### AIM OF THE EXERCISE
This exercise asks for the whole listing to be restated exactly.

### INFORMATION GIVEN
<<<<
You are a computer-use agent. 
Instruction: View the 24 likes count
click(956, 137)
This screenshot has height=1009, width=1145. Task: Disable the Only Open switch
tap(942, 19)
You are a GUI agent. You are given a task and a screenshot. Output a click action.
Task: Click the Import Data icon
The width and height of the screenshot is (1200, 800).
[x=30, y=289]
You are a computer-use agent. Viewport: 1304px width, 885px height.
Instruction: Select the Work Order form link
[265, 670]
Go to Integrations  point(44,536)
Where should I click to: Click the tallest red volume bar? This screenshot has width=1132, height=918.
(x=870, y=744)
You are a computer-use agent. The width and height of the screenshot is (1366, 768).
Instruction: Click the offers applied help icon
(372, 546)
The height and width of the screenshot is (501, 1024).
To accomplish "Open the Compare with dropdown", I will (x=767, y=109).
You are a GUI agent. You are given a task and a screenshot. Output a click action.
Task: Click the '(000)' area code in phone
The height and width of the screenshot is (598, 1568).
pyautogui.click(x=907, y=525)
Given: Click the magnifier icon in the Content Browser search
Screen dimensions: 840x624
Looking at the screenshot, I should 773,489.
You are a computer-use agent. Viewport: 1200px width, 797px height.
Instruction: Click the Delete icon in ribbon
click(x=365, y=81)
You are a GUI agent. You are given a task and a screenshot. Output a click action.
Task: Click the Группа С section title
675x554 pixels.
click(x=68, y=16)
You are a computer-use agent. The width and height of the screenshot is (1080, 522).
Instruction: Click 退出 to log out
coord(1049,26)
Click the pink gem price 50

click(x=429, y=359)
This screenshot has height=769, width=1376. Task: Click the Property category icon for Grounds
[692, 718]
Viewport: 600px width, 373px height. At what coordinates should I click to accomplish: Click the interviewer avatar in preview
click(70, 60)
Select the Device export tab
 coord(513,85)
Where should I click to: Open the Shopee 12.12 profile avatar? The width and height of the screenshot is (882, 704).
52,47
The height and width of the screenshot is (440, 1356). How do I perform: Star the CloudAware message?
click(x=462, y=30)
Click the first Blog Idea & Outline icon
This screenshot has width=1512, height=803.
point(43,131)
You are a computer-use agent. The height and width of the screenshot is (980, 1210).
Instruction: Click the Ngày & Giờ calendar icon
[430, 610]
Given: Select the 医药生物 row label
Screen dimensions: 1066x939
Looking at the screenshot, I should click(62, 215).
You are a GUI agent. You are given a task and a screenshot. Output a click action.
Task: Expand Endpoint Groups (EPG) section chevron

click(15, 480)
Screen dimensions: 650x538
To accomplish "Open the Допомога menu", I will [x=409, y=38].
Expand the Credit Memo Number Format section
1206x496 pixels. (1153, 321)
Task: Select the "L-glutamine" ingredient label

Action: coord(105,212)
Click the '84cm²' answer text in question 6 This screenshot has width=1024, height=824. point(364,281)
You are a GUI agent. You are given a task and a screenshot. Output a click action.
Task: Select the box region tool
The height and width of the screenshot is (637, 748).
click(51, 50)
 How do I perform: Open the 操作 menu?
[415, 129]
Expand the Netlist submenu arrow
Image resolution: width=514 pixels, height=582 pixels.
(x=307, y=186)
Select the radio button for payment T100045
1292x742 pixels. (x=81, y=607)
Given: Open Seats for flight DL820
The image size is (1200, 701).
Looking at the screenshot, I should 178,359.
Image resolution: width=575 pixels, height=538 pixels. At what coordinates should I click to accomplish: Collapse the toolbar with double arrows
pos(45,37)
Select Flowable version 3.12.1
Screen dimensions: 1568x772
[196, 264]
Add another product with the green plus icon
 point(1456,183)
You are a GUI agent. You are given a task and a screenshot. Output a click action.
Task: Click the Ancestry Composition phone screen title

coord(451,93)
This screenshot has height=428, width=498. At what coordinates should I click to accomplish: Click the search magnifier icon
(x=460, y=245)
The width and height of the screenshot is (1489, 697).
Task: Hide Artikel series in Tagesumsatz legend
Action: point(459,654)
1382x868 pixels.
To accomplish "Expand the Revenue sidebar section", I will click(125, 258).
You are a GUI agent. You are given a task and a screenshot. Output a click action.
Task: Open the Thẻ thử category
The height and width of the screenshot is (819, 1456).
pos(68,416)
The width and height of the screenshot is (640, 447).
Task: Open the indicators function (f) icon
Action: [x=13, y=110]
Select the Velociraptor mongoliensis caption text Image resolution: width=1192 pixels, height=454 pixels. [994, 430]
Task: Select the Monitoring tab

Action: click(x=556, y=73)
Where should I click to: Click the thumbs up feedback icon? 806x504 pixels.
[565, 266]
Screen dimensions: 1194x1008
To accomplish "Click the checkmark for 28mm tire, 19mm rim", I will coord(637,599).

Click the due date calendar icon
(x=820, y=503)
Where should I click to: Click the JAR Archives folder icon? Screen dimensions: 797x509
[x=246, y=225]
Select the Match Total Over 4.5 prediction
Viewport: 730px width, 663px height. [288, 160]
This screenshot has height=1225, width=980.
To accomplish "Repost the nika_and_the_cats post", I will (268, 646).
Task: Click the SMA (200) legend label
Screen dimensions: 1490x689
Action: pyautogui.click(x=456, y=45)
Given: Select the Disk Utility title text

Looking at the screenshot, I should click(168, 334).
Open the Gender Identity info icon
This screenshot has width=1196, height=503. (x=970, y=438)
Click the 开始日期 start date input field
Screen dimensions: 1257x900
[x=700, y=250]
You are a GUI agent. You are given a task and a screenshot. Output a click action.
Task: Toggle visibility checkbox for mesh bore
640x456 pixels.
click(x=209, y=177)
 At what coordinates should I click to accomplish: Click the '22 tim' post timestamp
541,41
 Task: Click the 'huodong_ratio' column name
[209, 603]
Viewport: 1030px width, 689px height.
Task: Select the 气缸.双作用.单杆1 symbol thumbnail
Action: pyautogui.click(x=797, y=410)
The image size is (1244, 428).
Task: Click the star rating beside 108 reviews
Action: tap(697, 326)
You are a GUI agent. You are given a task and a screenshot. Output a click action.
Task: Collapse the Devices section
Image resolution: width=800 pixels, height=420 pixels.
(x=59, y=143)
>>>>
### EXPECTED OUTPUT
You are a computer-use agent. 
Instruction: View the 24 likes count
click(956, 137)
This screenshot has height=1009, width=1145. Task: Disable the Only Open switch
tap(942, 19)
You are a GUI agent. You are given a task and a screenshot. Output a click action.
Task: Click the Import Data icon
The width and height of the screenshot is (1200, 800).
[x=30, y=289]
You are a computer-use agent. Viewport: 1304px width, 885px height.
Instruction: Select the Work Order form link
[265, 670]
Go to Integrations  point(44,536)
Where should I click to: Click the tallest red volume bar? This screenshot has width=1132, height=918.
(x=870, y=744)
You are a computer-use agent. The width and height of the screenshot is (1366, 768).
Instruction: Click the offers applied help icon
(372, 546)
The height and width of the screenshot is (501, 1024).
To accomplish "Open the Compare with dropdown", I will (x=767, y=109).
You are a GUI agent. You are given a task and a screenshot. Output a click action.
Task: Click the '(000)' area code in phone
The height and width of the screenshot is (598, 1568).
pyautogui.click(x=907, y=525)
Given: Click the magnifier icon in the Content Browser search
Screen dimensions: 840x624
Looking at the screenshot, I should 773,489.
You are a computer-use agent. Viewport: 1200px width, 797px height.
Instruction: Click the Delete icon in ribbon
click(x=365, y=81)
You are a GUI agent. You are given a task and a screenshot. Output a click action.
Task: Click the Группа С section title
675x554 pixels.
click(x=68, y=16)
You are a computer-use agent. The width and height of the screenshot is (1080, 522).
Instruction: Click 退出 to log out
coord(1049,26)
Click the pink gem price 50

click(x=429, y=359)
This screenshot has height=769, width=1376. Task: Click the Property category icon for Grounds
[692, 718]
Viewport: 600px width, 373px height. At what coordinates should I click to accomplish: Click the interviewer avatar in preview
click(70, 60)
Select the Device export tab
 coord(513,85)
Where should I click to: Open the Shopee 12.12 profile avatar? The width and height of the screenshot is (882, 704).
52,47
The height and width of the screenshot is (440, 1356). How do I perform: Star the CloudAware message?
click(x=462, y=30)
Click the first Blog Idea & Outline icon
This screenshot has width=1512, height=803.
point(43,131)
You are a computer-use agent. The height and width of the screenshot is (980, 1210).
Instruction: Click the Ngày & Giờ calendar icon
[430, 610]
Given: Select the 医药生物 row label
Screen dimensions: 1066x939
Looking at the screenshot, I should click(62, 215).
You are a GUI agent. You are given a task and a screenshot. Output a click action.
Task: Expand Endpoint Groups (EPG) section chevron

click(15, 480)
Screen dimensions: 650x538
To accomplish "Open the Допомога menu", I will [x=409, y=38].
Expand the Credit Memo Number Format section
1206x496 pixels. (1153, 321)
Task: Select the "L-glutamine" ingredient label

Action: coord(105,212)
Click the '84cm²' answer text in question 6 This screenshot has width=1024, height=824. point(364,281)
You are a GUI agent. You are given a task and a screenshot. Output a click action.
Task: Select the box region tool
The height and width of the screenshot is (637, 748).
click(51, 50)
 How do I perform: Open the 操作 menu?
[415, 129]
Expand the Netlist submenu arrow
Image resolution: width=514 pixels, height=582 pixels.
(x=307, y=186)
Select the radio button for payment T100045
1292x742 pixels. (x=81, y=607)
Given: Open Seats for flight DL820
The image size is (1200, 701).
Looking at the screenshot, I should 178,359.
Image resolution: width=575 pixels, height=538 pixels. At what coordinates should I click to accomplish: Collapse the toolbar with double arrows
pos(45,37)
Select Flowable version 3.12.1
Screen dimensions: 1568x772
[196, 264]
Add another product with the green plus icon
 point(1456,183)
You are a GUI agent. You are given a task and a screenshot. Output a click action.
Task: Click the Ancestry Composition phone screen title

coord(451,93)
This screenshot has height=428, width=498. At what coordinates should I click to accomplish: Click the search magnifier icon
(x=460, y=245)
The width and height of the screenshot is (1489, 697).
Task: Hide Artikel series in Tagesumsatz legend
Action: point(459,654)
1382x868 pixels.
To accomplish "Expand the Revenue sidebar section", I will click(125, 258).
You are a GUI agent. You are given a task and a screenshot. Output a click action.
Task: Open the Thẻ thử category
The height and width of the screenshot is (819, 1456).
pos(68,416)
The width and height of the screenshot is (640, 447).
Task: Open the indicators function (f) icon
Action: [x=13, y=110]
Select the Velociraptor mongoliensis caption text Image resolution: width=1192 pixels, height=454 pixels. [994, 430]
Task: Select the Monitoring tab

Action: click(x=556, y=73)
Where should I click to: Click the thumbs up feedback icon? 806x504 pixels.
[565, 266]
Screen dimensions: 1194x1008
To accomplish "Click the checkmark for 28mm tire, 19mm rim", I will coord(637,599).

Click the due date calendar icon
(x=820, y=503)
Where should I click to: Click the JAR Archives folder icon? Screen dimensions: 797x509
[x=246, y=225]
Select the Match Total Over 4.5 prediction
Viewport: 730px width, 663px height. [288, 160]
This screenshot has height=1225, width=980.
To accomplish "Repost the nika_and_the_cats post", I will (268, 646).
Task: Click the SMA (200) legend label
Screen dimensions: 1490x689
Action: pyautogui.click(x=456, y=45)
Given: Select the Disk Utility title text

Looking at the screenshot, I should click(168, 334).
Open the Gender Identity info icon
This screenshot has width=1196, height=503. (x=970, y=438)
Click the 开始日期 start date input field
Screen dimensions: 1257x900
[x=700, y=250]
You are a GUI agent. You are given a task and a screenshot. Output a click action.
Task: Toggle visibility checkbox for mesh bore
640x456 pixels.
click(x=209, y=177)
 At what coordinates should I click to accomplish: Click the '22 tim' post timestamp
541,41
 Task: Click the 'huodong_ratio' column name
[209, 603]
Viewport: 1030px width, 689px height.
Task: Select the 气缸.双作用.单杆1 symbol thumbnail
Action: pyautogui.click(x=797, y=410)
The image size is (1244, 428).
Task: Click the star rating beside 108 reviews
Action: tap(697, 326)
You are a GUI agent. You are given a task and a screenshot. Output a click action.
Task: Collapse the Devices section
Image resolution: width=800 pixels, height=420 pixels.
(x=59, y=143)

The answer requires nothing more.